Exercise passage →

Regents hear update on freshman retention rates

Multiple factors contributing to challenging environment for students
By Staff

Regents hear update on freshman retention rates

COLORADO SPRINGS – The Board of Regents on Nov. 3 heard an update on CU’s Strategic Plan, delving into brand new numbers detailing student retention.

During a presentation at the board’s meeting at UCCS, Chad Marturano, vice president and chief financial officer for CU’s system administration, shared slides detailing trends in freshman retention as of this fall. The metric is part of the Strategic Plan’s Pillar 1, Affordability and Student Success.

The current environment for retaining freshman students is challenging, Marturano said. High inflation could be discouraging students from continuing beyond their first year. Unemployment is low, with many jobs available. Ongoing repercussions from the pandemic also may be contributing factors, including mental health challenges and diminished preparedness among high school graduates.

At 87.8% freshman retention this fall, CU Boulder achieved its goal. Freshman retention rates are based on first-time, full-time freshmen returning for their sophomore year. At UCCS (66.7%) and CU Denver (69.5%), freshman retention rates this fall fell short of goals.

Freshman retention rates among underrepresented minority students (URM, defined to include Hispanic, Black, American Indian and Pacific Islander) fell short of goals this fall at CU Boulder (81.8%), UCCS (60.1%) and CU Denver (69.5%).

Each of the three campuses is taking action to improve the freshman retention rates:

CU Boulder Action Steps

1. Strengthen the first-year academic advising network.

2. Enhance recruitment partnerships with academic programs.

3. Continue widespread use of predictive analytics to identify students who need support.

4. Develop and implement Common Curriculum.

5. Increase access to First-Year Experience or Living Learning Community.

UCCS Action Steps

1. Mandatory advising; Academic Coaching.

2. GPS curriculum.

3. Campus Affinity Building.

4. Multicultural Office of Student Access, Inclusiveness and Community (MOSAIC).

5. Learning communities.

CU Denver Action Steps

1. Providing opportunities for first-year students to engage in support programs to help ensure a strong start to the year.

2. Lynx Summer Academy.

3. Milo’s Rising Scholars.

4. New CAM living-learning community in City Heights.

5. Academic Boot Camps.

6. First-Year Experience Courses.

The board meeting’s Strategic Plan focus also included an aspect of Pillar 2, Discovery and Impact, which tracks the number of patients served at the CU Anschutz Medical Campus.

Required work →
1. Name every action step the article on freshman retention rates lists for UCCS.
2. Write the next paragraph of the article on freshman retention rates, picking up after its final sentence.
The lines in the dataset excerpts are not needed for this work.

Dataset excerpts →
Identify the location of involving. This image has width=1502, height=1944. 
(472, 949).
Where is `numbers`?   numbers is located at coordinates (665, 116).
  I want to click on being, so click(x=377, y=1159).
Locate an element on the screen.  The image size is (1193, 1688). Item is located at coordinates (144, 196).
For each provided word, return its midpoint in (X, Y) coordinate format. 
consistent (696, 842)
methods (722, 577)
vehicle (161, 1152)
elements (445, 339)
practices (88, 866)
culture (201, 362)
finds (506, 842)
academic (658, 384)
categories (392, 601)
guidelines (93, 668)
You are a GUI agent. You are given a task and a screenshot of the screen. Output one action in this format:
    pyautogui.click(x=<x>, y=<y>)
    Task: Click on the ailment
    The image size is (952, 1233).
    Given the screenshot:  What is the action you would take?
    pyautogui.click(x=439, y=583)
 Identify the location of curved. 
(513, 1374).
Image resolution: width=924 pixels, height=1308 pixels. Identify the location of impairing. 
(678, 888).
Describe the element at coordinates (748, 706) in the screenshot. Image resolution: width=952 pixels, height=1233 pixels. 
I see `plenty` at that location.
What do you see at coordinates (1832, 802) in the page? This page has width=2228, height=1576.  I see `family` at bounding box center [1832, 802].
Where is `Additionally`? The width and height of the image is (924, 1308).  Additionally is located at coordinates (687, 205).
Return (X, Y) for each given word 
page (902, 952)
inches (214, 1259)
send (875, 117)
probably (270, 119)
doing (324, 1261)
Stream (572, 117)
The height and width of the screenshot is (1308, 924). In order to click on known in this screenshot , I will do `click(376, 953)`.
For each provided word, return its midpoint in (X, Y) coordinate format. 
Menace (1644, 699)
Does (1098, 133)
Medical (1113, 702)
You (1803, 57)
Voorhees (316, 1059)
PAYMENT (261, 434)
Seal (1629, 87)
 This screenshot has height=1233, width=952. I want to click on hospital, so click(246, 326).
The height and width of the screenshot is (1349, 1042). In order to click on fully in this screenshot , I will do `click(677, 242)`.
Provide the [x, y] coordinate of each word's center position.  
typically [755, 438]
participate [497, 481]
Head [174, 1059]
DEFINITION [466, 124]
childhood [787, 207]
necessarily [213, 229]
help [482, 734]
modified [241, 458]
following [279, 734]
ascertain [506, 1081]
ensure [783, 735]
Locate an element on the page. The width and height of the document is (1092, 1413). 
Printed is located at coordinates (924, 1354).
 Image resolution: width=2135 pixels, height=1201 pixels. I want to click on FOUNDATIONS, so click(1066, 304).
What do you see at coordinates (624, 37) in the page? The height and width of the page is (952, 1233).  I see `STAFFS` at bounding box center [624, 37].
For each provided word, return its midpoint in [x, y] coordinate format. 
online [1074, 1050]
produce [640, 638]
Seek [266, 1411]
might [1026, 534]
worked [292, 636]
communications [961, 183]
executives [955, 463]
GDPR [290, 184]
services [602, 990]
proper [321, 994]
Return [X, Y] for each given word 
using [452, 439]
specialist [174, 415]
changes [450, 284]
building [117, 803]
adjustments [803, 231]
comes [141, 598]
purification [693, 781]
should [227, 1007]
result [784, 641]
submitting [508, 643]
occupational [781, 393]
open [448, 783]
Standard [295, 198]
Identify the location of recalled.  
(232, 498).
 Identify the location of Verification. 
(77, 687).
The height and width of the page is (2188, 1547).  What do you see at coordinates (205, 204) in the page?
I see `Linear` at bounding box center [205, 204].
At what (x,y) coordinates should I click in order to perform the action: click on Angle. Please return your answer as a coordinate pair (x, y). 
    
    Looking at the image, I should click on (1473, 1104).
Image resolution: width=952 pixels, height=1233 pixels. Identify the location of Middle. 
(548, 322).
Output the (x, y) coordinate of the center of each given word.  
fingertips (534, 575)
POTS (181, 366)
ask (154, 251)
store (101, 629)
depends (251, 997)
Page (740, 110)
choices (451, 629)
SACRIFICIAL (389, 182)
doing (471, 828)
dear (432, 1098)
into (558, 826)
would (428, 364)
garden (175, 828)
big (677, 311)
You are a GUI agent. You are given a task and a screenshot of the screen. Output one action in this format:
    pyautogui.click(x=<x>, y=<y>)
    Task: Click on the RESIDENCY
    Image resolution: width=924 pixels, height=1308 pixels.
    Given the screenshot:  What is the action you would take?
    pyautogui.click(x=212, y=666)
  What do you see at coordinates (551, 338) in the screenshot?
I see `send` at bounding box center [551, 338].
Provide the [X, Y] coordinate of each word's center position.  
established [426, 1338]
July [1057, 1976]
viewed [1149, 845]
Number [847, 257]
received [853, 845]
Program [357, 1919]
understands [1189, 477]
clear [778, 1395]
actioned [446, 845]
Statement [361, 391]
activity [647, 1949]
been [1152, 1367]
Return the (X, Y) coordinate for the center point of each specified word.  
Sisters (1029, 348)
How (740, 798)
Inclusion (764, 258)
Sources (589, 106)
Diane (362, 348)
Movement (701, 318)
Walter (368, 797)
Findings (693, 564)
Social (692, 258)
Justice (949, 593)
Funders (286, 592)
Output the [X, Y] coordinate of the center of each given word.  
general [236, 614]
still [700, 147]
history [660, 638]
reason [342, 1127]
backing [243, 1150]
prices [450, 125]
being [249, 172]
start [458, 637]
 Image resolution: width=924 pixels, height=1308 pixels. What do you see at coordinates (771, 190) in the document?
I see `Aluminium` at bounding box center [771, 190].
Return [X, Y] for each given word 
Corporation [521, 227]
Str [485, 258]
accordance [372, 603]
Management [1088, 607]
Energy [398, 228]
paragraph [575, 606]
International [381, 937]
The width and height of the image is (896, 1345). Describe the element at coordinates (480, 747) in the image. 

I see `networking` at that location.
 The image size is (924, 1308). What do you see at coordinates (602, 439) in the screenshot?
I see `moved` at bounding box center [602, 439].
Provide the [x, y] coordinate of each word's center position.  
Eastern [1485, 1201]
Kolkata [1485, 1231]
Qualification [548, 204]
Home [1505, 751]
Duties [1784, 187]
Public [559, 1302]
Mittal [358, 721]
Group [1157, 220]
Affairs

Results for each task →
1.
1. Mandatory advising; Academic Coaching.
2. GPS curriculum.
3. Campus Affinity Building.
4. Multicultural Office of Student Access, Inclusiveness and Community (MOSAIC).
5. Learning communities.

2.
Clinical faculty at the CU Anschutz Medical Campus served over 696,000 patients in the 2021-22 fiscal year, achieving the annual progress goal. To continue the trend, the campus’s action steps include expanding services to additional populations such as underrepresented minorities, increasing marketing efforts and increasing telehealth services and remote patient monitoring.

Regents joined campus and system leaders at roundtable discussions to gain further understanding of the trends detailed in the update.

In other business at the board’s meeting, held Nov. 3 and 4 at UCCS:

  • The board unanimously passed a resolution encouraging the campuses to continue to make available Spanish-language resources for students, including applications, bills, and materials related to admission, financial aid, orientation, housing, course selection and enrollment, among others.
  • The board unanimously passed a resolution of appreciation in honor of the late Lester B. “Dusty” Loo, a longtime supporter of UCCS and the CU community, whose family continues to show generosity and support to the university. Read more in Communique.
  • Board members and university leaders celebrated three departing regents and thanked them for their contributions to CU during their terms. The board approved resolutions of appreciation and designated the three as Regents Emereti: Heidi Ganahl and John “Jack” Kroll did not run for reelection after serving their six-year terms; Sue Sharkey is term-limited after having served 12 years on the board. Last week’s meeting was the final one for all three, whose terms officially end in January when those regents elected Tuesday will be sworn in.